■ **Exercise aim**: For the records below, the count of lines that hold "computer" is required; give only that number.

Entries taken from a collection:

*** Block opens ***

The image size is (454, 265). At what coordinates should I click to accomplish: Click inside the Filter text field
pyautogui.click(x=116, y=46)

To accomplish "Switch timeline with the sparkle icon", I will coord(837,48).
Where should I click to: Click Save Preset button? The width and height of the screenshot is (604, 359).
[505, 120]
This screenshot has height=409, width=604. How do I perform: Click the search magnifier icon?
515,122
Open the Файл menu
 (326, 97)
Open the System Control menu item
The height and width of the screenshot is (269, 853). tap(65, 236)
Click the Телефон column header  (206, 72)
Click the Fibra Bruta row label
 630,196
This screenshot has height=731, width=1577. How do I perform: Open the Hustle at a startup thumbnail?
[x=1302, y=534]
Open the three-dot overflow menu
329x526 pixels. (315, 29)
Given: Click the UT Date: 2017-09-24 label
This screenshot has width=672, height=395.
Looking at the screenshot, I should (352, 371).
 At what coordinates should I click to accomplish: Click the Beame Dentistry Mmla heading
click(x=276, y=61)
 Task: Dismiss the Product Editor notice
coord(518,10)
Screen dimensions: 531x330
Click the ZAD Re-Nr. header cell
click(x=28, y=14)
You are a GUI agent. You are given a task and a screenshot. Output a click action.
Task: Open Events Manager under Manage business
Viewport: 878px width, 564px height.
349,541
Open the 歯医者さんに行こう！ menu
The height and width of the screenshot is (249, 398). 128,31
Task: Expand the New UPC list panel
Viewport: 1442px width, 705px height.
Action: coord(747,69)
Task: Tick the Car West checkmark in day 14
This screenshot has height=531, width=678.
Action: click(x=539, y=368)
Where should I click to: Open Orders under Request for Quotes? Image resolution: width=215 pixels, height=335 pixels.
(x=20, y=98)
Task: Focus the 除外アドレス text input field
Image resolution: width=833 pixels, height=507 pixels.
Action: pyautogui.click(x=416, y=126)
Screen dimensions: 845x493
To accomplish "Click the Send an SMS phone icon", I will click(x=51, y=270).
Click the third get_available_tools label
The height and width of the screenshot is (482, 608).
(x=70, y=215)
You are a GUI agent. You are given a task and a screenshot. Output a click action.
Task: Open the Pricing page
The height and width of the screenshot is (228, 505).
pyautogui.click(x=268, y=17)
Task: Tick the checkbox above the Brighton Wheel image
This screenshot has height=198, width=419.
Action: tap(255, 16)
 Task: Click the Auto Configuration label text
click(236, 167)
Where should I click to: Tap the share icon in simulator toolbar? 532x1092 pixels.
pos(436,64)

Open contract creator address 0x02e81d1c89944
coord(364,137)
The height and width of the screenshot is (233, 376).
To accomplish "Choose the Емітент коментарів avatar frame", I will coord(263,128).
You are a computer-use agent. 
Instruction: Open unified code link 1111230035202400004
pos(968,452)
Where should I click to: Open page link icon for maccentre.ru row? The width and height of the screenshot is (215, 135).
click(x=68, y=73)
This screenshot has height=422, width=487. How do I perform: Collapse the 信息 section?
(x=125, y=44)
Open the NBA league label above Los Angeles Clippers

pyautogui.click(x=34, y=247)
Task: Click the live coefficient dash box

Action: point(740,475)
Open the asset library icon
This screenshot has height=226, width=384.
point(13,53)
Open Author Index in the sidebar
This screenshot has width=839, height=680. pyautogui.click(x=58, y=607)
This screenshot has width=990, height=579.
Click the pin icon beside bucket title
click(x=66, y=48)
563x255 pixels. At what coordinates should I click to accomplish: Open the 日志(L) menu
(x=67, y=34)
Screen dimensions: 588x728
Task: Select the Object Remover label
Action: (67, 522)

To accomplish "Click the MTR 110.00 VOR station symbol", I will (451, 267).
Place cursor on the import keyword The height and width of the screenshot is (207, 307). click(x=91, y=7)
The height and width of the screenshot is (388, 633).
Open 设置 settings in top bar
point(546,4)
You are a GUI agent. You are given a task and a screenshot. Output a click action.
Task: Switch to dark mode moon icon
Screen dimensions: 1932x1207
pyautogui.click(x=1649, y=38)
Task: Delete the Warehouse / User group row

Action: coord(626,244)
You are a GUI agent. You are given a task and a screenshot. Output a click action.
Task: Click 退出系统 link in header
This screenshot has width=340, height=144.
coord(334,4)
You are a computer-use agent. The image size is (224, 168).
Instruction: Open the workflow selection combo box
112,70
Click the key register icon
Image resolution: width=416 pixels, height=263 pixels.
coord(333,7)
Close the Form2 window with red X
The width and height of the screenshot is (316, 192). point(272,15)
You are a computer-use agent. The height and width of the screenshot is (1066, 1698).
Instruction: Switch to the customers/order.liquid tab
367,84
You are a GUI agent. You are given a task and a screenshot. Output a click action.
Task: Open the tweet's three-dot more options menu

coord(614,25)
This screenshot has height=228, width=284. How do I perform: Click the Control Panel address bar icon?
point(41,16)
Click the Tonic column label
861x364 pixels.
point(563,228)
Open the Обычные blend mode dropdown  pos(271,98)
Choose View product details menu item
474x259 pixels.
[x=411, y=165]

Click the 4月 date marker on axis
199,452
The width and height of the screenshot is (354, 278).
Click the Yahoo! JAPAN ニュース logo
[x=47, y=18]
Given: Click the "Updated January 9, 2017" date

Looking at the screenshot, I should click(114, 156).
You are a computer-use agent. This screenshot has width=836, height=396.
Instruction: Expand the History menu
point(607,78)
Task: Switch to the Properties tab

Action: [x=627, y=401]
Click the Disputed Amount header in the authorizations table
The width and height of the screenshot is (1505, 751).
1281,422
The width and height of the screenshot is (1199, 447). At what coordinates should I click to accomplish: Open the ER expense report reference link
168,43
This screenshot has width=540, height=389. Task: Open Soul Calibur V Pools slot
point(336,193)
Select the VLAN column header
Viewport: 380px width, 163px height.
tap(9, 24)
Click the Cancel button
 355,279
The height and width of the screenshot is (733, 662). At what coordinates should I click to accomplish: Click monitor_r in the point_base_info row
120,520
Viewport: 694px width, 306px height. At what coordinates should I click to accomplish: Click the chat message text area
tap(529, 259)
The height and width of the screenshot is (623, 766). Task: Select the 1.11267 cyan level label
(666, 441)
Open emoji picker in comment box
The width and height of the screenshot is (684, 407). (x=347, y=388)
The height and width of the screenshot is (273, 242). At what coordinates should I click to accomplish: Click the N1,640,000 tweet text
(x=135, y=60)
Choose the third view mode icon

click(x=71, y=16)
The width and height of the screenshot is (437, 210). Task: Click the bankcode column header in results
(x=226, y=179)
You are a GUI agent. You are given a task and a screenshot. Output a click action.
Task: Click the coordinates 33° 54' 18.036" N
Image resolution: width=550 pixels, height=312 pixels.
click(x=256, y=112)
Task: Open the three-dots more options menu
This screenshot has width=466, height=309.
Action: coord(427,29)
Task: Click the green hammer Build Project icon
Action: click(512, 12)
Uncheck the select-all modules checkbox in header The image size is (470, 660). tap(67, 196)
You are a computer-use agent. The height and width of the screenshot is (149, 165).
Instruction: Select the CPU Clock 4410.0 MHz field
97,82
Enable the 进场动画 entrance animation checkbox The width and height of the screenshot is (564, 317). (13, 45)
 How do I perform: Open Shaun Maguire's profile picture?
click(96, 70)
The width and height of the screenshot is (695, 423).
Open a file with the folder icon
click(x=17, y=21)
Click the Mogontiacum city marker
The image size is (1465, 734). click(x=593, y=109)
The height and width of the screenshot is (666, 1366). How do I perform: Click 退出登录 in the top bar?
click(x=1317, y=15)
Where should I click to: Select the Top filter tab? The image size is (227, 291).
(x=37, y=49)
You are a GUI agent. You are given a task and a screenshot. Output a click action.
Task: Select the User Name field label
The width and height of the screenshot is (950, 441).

*** Block closes ***

■ **Answer below**: 5